Un projet ambitieux aux résultats mitigés
Lorsque Mozilla a lancé son instance Mastodon, l'objectif était clair, explorer les possibilités offertes par le fédivers et contribuer à son développement. Malheureusement, le succès n'a pas été au rendez-vous. Au moment de l'annonce de la fermeture, Mozilla.social ne comptait que 270 utilisateurs actifs, un chiffre bien loin des 247 500 mensuels sur Mastodon.social, l'instance la plus populaire du réseau. Cette faible adoption peut s'expliquer par plusieurs facteurs. D'une part, la concurrence féroce entre les différentes instances, chacune cherchant à attirer et fidéliser sa communauté. D'autre part, la complexité inhérente au concept de fédivers, qui peut rebuter les utilisateurs habitués aux plateformes centralisées plus intuitives.
Un changement de cap stratégique
La décision de Mozilla s'inscrit dans un contexte global de réorientation stratégique. Suite au départ de son PDG plus tôt cette année, la fondation a annoncé vouloir recentrer ses efforts sur Firefox et l'intelligence artificielle, au détriment d'autres projets jugés moins prioritaires. Cette nouvelle approche a déjà entraîné la fermeture ou la réduction importante de plusieurs services, tels que le VPN Mozilla, Relay, et l'Online Footprint Scrubber. Le monde virtuel Hubs a également été abandonné. Ces choix difficiles témoignent des défis auxquels Mozilla est confronté, notamment la perte continue de parts de marché de Firefox face à des concurrents comme Google Chrome ou le nouveau venu Arc.

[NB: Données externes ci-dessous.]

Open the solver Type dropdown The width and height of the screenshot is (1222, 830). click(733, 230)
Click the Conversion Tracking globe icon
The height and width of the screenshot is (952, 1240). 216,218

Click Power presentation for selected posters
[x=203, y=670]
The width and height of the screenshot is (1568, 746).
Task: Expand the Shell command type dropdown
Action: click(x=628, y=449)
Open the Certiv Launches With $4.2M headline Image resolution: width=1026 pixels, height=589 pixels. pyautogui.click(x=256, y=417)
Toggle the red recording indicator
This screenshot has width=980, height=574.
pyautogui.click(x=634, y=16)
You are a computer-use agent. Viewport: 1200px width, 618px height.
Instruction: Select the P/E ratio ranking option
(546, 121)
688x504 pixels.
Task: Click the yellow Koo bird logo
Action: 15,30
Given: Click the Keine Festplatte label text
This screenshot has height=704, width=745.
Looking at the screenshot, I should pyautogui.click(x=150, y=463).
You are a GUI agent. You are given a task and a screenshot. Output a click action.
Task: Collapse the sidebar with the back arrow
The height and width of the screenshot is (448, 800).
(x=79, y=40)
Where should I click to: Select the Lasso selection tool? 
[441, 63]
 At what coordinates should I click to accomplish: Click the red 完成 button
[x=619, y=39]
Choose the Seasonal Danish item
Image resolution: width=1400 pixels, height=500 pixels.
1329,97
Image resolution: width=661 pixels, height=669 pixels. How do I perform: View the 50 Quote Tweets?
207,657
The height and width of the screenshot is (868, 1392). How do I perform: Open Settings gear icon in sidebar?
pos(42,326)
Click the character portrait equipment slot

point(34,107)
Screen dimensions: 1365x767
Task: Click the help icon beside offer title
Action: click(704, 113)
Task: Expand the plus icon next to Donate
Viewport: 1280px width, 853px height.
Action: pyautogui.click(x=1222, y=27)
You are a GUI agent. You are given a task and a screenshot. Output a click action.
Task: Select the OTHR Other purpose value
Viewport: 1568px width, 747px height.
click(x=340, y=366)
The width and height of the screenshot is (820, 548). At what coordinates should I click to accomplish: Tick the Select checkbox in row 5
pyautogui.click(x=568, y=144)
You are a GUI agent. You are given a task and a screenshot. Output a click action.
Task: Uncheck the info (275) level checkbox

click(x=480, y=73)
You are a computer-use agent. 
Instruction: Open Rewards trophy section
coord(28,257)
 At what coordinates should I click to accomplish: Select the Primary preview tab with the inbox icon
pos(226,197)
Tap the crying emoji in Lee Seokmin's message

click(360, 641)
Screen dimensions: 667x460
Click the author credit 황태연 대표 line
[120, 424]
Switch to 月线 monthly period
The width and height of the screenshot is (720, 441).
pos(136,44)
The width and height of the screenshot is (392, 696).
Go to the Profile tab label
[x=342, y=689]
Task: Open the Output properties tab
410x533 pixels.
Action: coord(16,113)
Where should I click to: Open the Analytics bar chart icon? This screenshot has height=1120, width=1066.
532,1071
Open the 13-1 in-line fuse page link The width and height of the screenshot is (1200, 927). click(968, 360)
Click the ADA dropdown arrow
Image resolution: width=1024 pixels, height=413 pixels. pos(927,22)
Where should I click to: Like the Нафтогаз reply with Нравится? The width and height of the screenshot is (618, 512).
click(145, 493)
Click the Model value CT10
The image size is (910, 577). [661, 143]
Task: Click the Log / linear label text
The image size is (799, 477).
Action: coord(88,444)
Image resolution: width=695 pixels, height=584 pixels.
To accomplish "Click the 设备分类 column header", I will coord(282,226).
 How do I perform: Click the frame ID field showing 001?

Les implications pour les utilisateurs de Mozilla.social
Bien que la fermeture soit une déception pour les utilisateurs, le fédivers offre une flexibilité unique en matière de portabilité des comptes. Contrairement aux plateformes centralisées où la disparition d'un service entraîne souvent la perte définitive des données et des connexions sociales, les utilisateurs de Mozilla.social ont plusieurs options:
Mozilla leur permet d'exporter l'intégralité de leur contenu avant la fermeture du serveur.
Ils peuvent transférer également leur compte, leurs publications et leurs abonnements vers un autre serveur Mastodon de leur choix.
Pour les plus technophiles, il est même possible de lancer sa propre instance et d'y importer son profil existant.
Cette portabilité est l'un des principaux avantages du fédivers, offrant aux utilisateurs une liberté et un contrôle inédits sur leurs données et leurs interactions sociales en ligne.
Quel avenir pour le fédivers ?
Le retrait de Mozilla du fédivers soulève des questions sur la viabilité à long terme de ce modèle de réseau social décentralisé. D'un côté, la fermeture d'une instance soutenue par un acteur majeur du web pourrait être perçue comme un revers. De l'autre, la résilience du système, démontrée par la facilité avec laquelle les utilisateurs peuvent migrer, pourrait renforcer la confiance dans le concept. En effet, il continue d'attirer l'attention d'acteurs importants. L'intégration par Meta de fonctionnalités fédérées dans Threads montre que même les géants des réseaux sociaux s'intéressent à ce modèle. Le défi reste malgré tout de trouver un équilibre entre son ouverture et sa décentralisation ainsi que la nécessité d'offrir une expérience utilisateur fluide et attrayante pour le grand public.